> Work item
From the records below, print only the part that opens with the line containing "beside 愿望魂师 title" and closes with the line containing "Viewport: 1300px width, 755px height."; omit the pictures.
::::
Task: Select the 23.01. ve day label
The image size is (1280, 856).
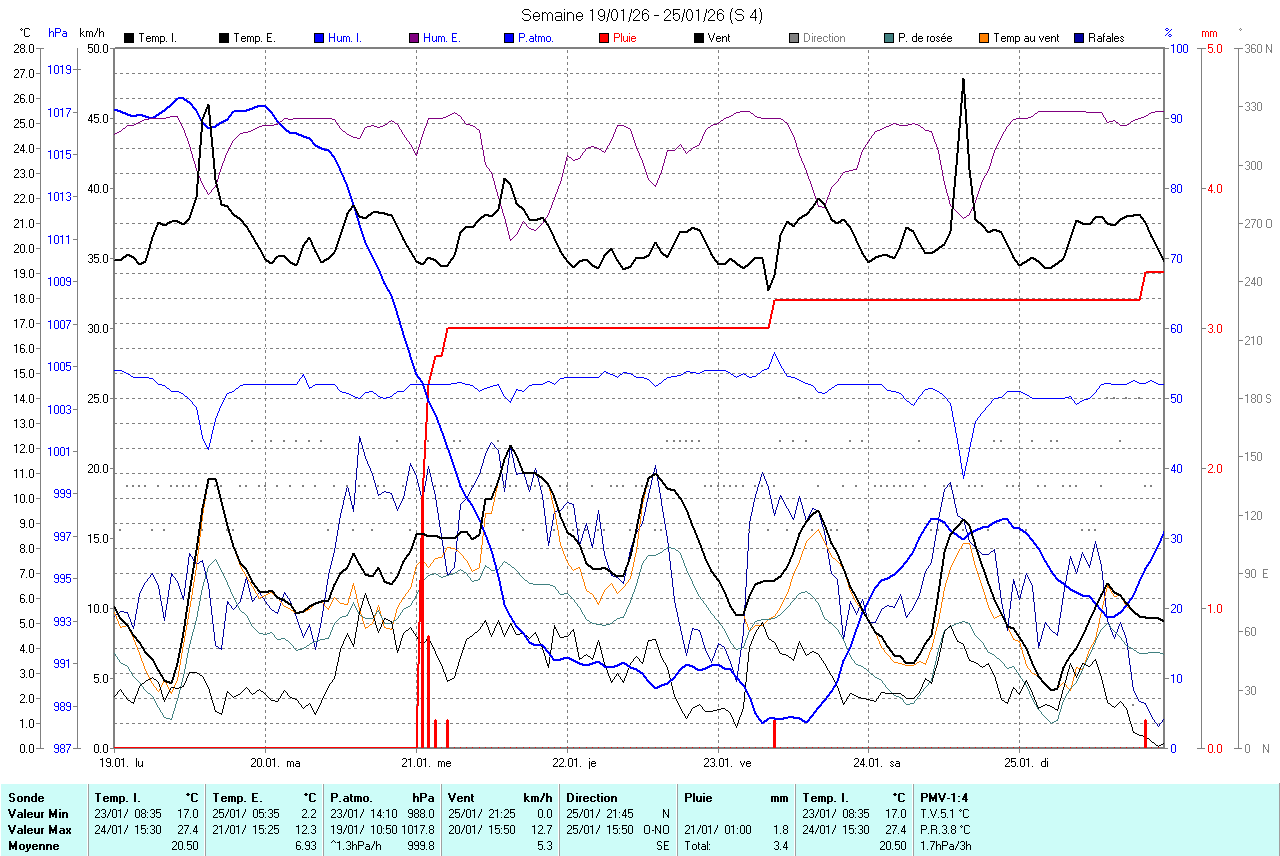Action: (730, 762)
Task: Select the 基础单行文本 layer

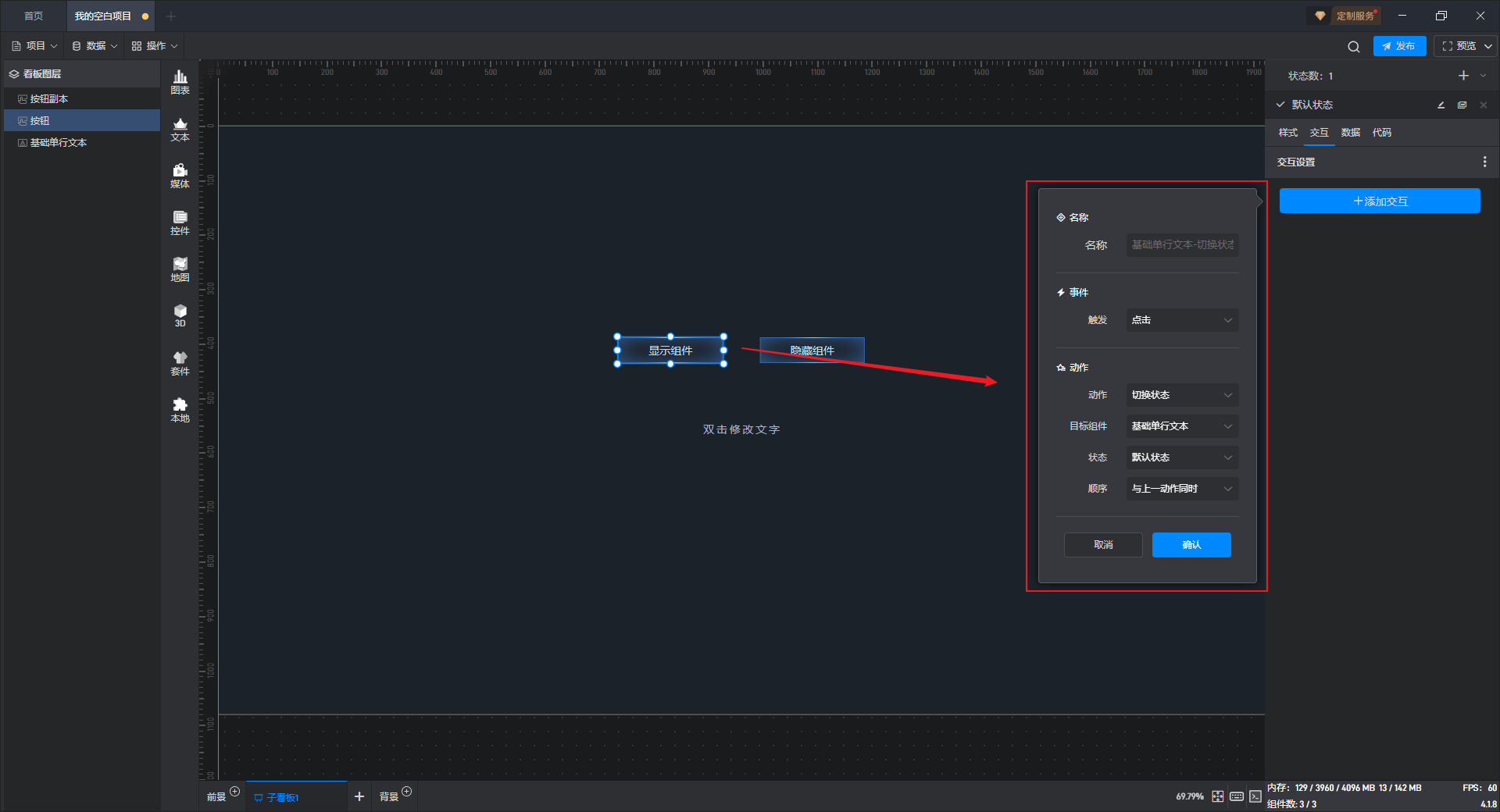Action: click(x=59, y=143)
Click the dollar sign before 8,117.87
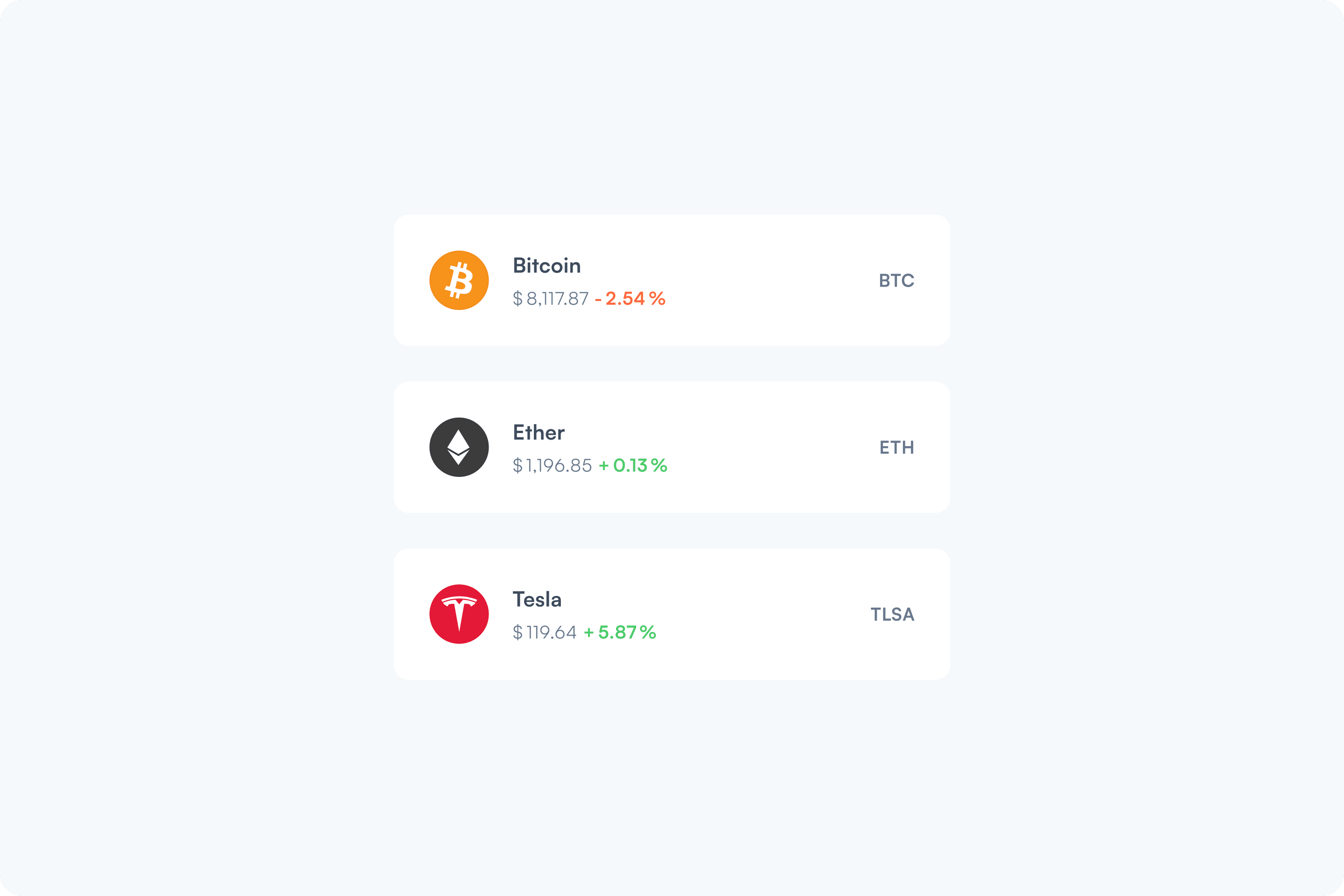This screenshot has height=896, width=1344. click(x=518, y=298)
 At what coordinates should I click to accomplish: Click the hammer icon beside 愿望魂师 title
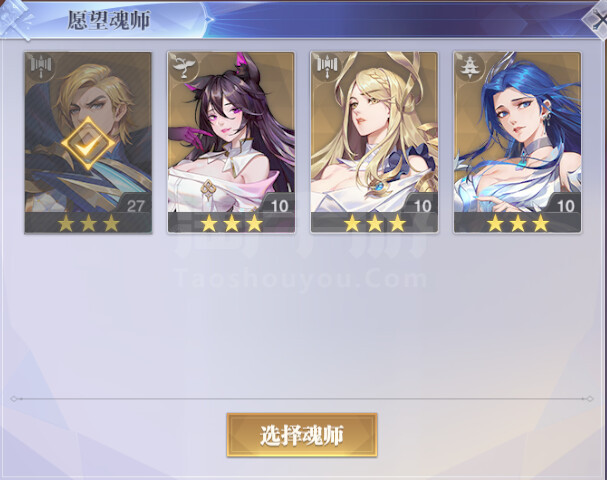pos(17,19)
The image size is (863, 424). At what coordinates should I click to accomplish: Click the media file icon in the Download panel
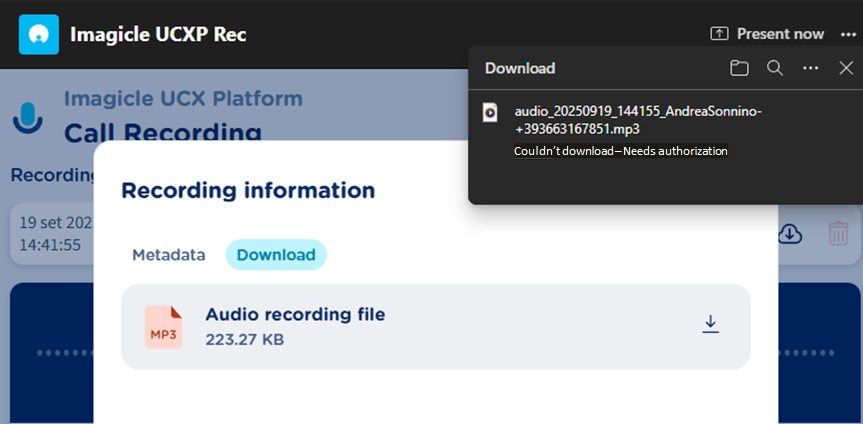(x=490, y=112)
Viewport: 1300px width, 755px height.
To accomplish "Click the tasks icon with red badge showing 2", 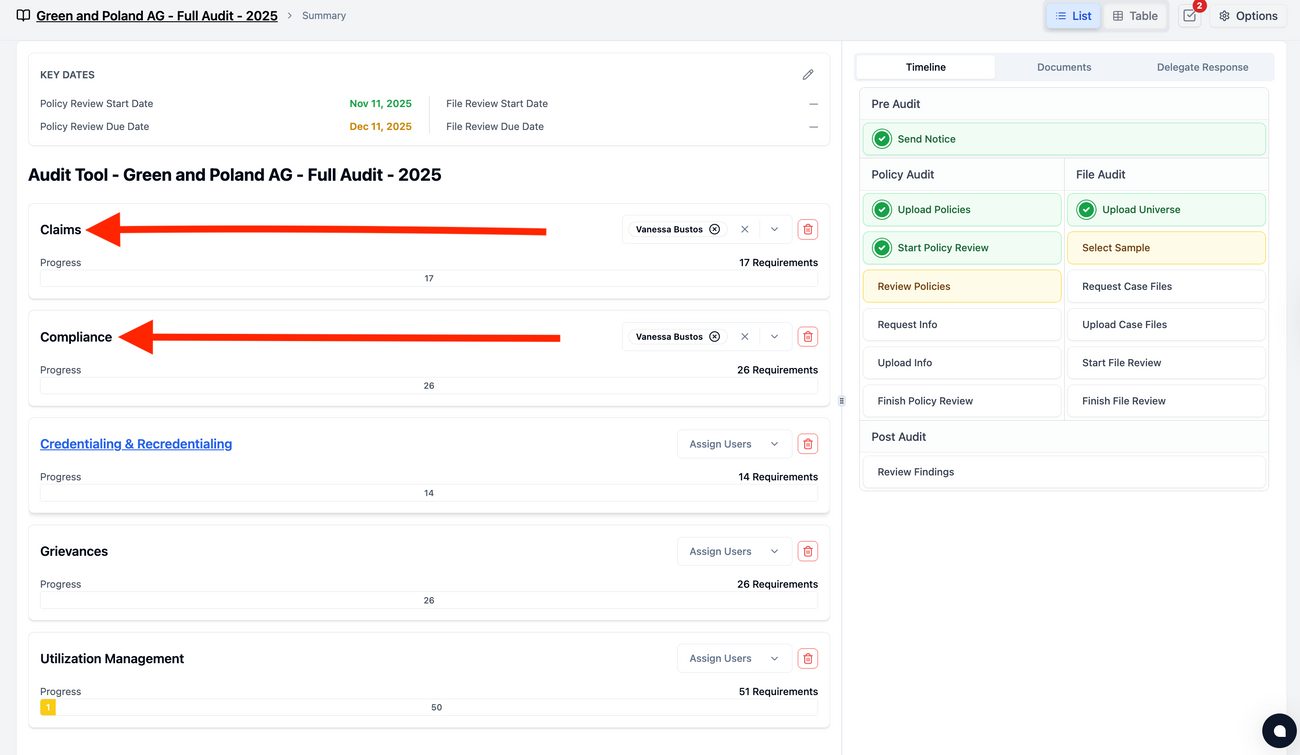I will (1189, 16).
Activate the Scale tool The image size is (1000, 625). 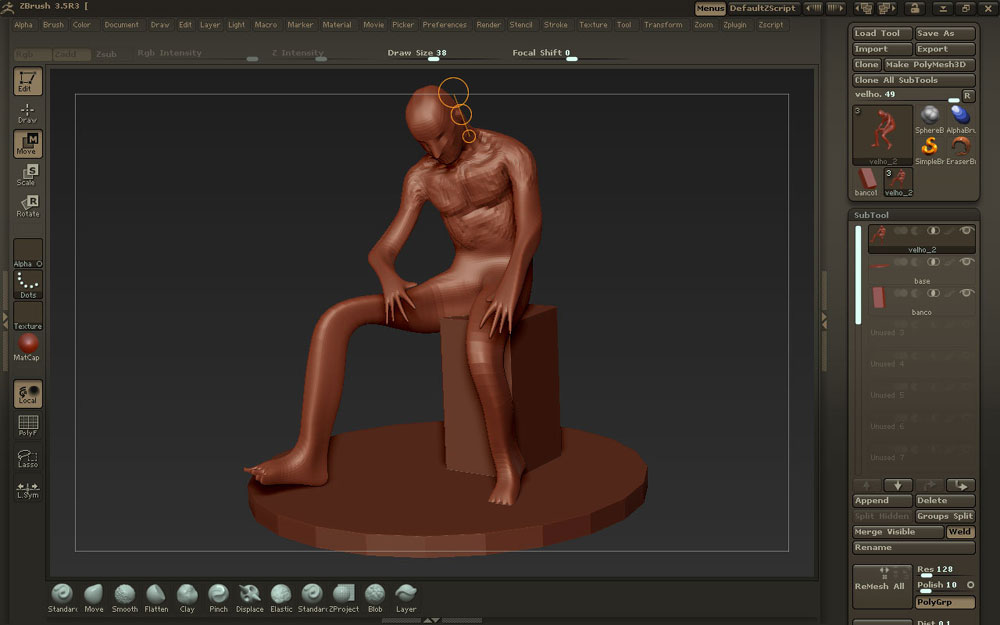27,175
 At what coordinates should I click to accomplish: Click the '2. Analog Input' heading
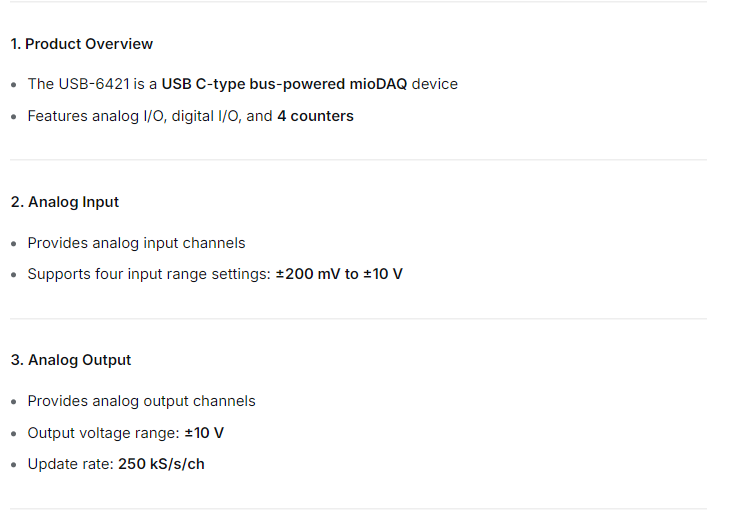click(65, 202)
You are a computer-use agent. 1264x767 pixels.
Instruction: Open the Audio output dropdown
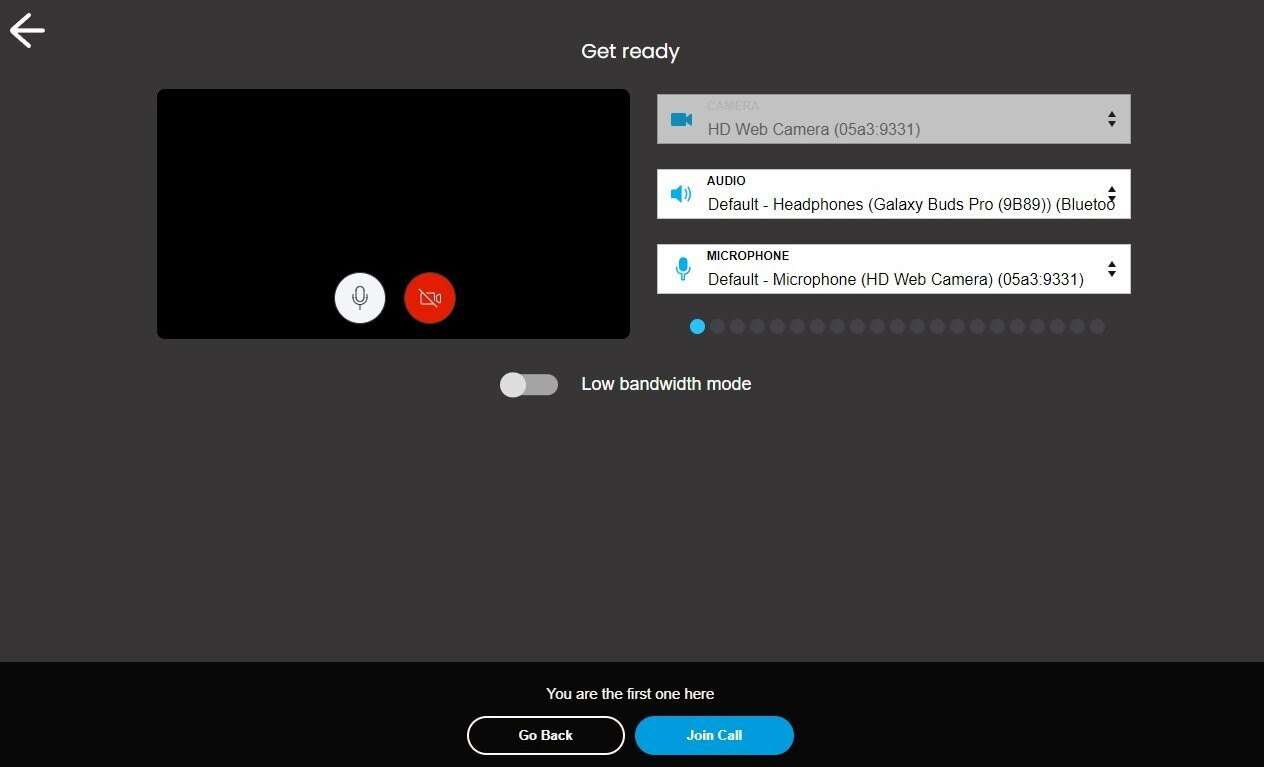(894, 194)
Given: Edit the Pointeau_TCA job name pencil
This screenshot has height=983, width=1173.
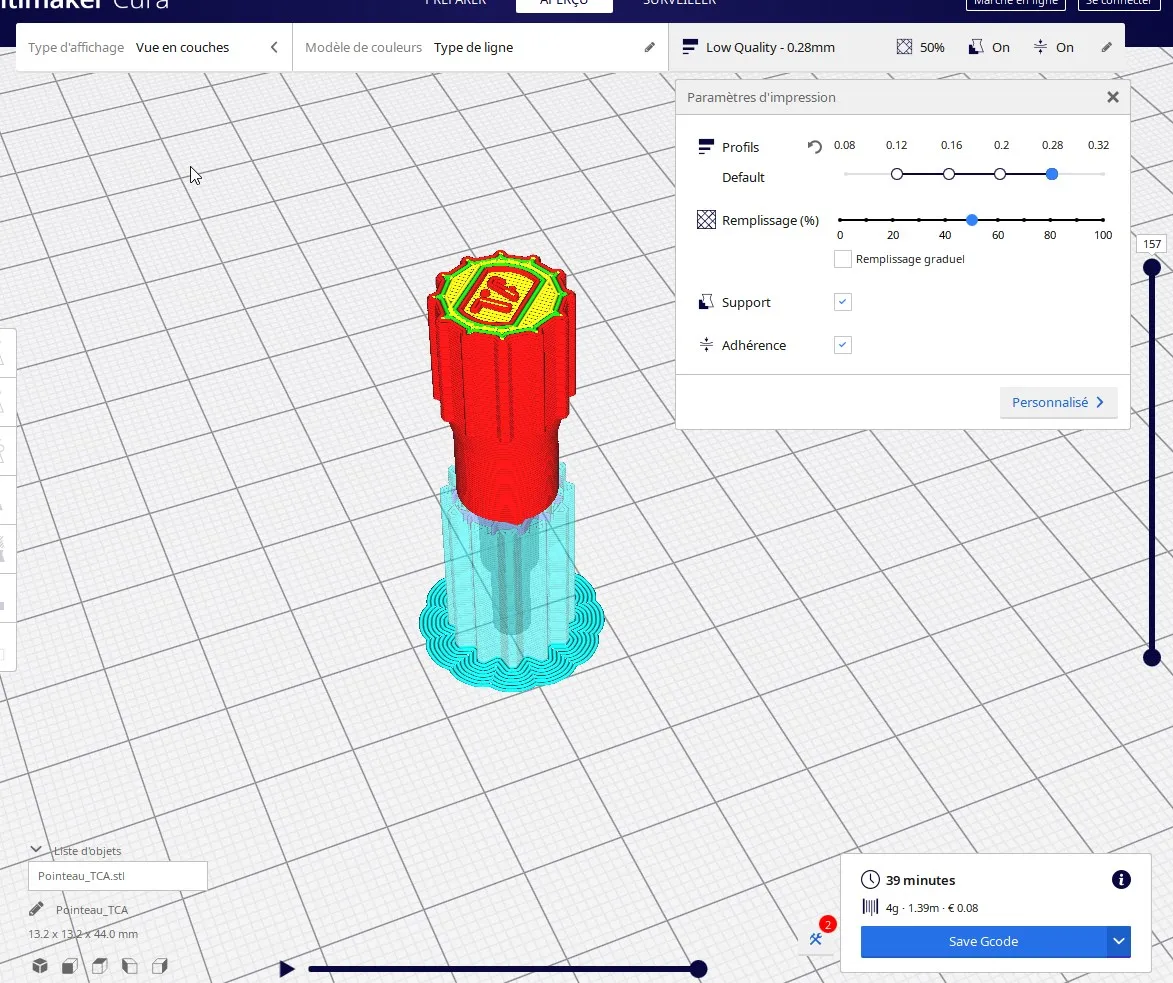Looking at the screenshot, I should 37,910.
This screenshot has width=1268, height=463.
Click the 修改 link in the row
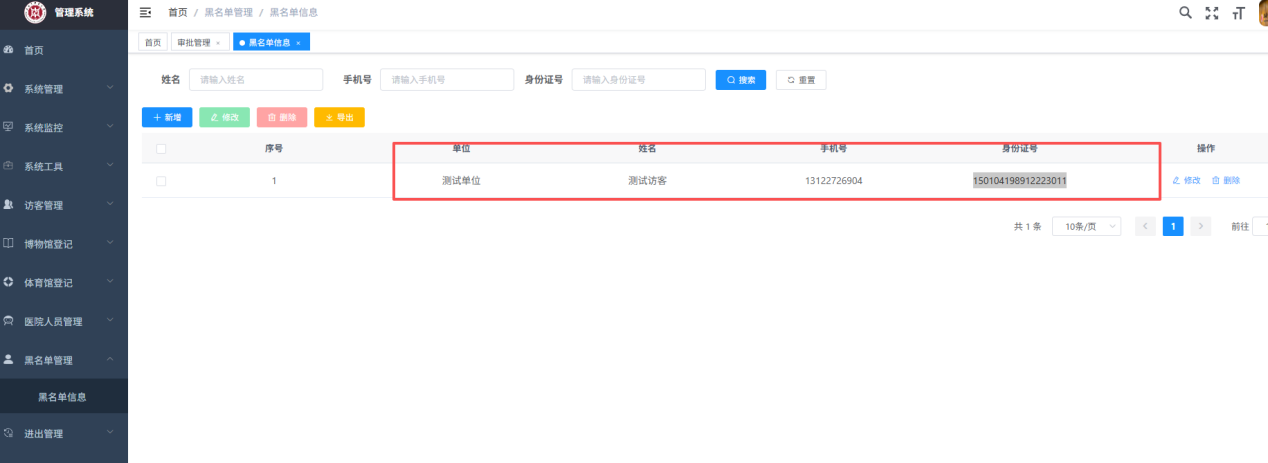tap(1186, 181)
::::
> Result of the exercise
 At what coordinates should I click to accomplish: Click the hammer icon beside 愿望魂师 title
pos(17,19)
The image size is (863, 424). At what coordinates should I click to accomplish: Click the media file icon in the Download panel
(x=490, y=112)
Viewport: 1300px width, 755px height.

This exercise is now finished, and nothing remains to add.